Third parties can require different levels of assurance from your financial statements. The required level of assurance will depend on the size of your company, the dollar amount of the loan/investment and the amount of risk perceived by the third party. The different types of financial statements are described below, including one new option that might be a good fit for some companies.
Internally Prepared – you generate financial statements from your internal accounting software program. This is the easiest and cheapest option because you do not need assistance from a CPA, but these financial statements are generally considered the least reliable by creditors/investors.
Compilation – a CPA assists management in presenting the financial statements and provides a written report but offers no opinion or assurance regarding the reliability of the information presented. The CPA need not be independent of the company, but a lack of independence must be disclosed in the report. A compilation is less involved and less expensive than a review or audit. The creditor/investor typically prefers this option to internally prepared statements because they know that a CPA helped to prepare the statements or at least looked at the numbers.

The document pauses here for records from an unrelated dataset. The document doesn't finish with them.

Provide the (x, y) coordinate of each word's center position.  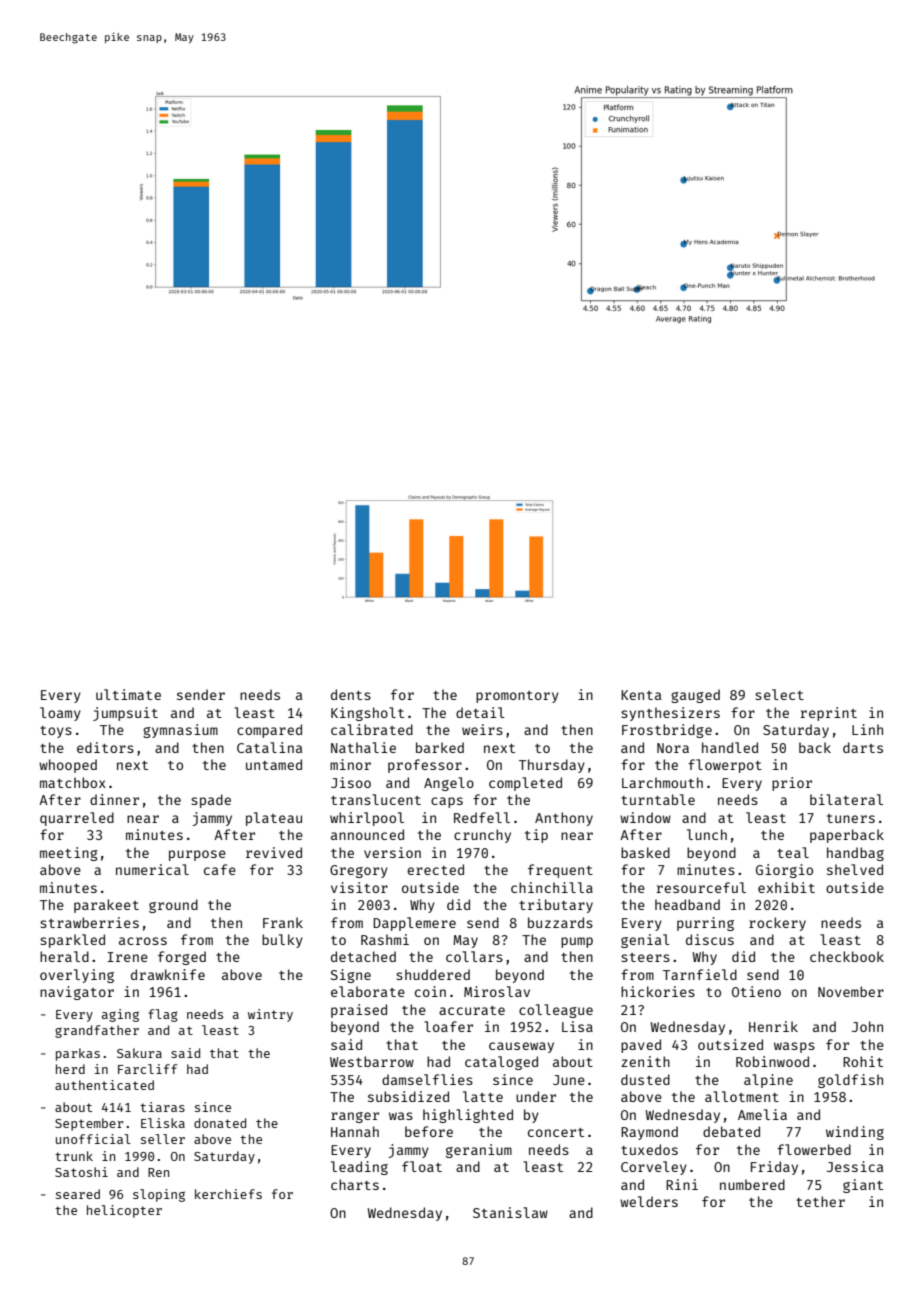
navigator (77, 993)
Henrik (773, 1026)
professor (425, 766)
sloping (159, 1195)
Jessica (855, 1166)
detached (363, 956)
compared (269, 731)
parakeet (106, 906)
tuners (851, 818)
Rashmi (385, 939)
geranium (479, 1151)
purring (705, 924)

Preparation – this is a newly available option that is similar to a compilation in that a CPA assists management, but there is no requirement for the CPA to issue a report or to consider or disclose whether they are independent of the company. Because this option is still new, it is unknown how accepting third parties will be of this alternative, but reduced compliance requirements are expected to result in lower costs to the business owner.
Review – a CPA (must be independent) performs inquiries and analytical procedures and provides limited assurance that there are no material changes that must be made to the financial statements. Reviews are more involved and costly than a compilation but less so than an audit.
Audit – a CPA (must be independent) obtains an understanding of the company’s internal control, assesses risks and performs testing in order to issue an opinion regarding whether the financial statements are fairly presented. Banks will often require audited financial statements for larger loans to help mitigate the increased risk. Because of the extensive work necessary to be able to provide the required assurances, a financial statement audit is the most time-consuming and costly of these options.
For a more thorough breakdown of the differences between compilations, reviews and audits, check out this comparative overview from the American Institute of CPAs: Comparative Overview
It is important for business owners to be familiar with the different types of financial statements and to clearly understand the needs of third parties. If your company already has a financial statement requirement, you may be able to reduce your costs by reaching out to your creditors/investors to see if they would be willing to accept one of the lower levels of assurance.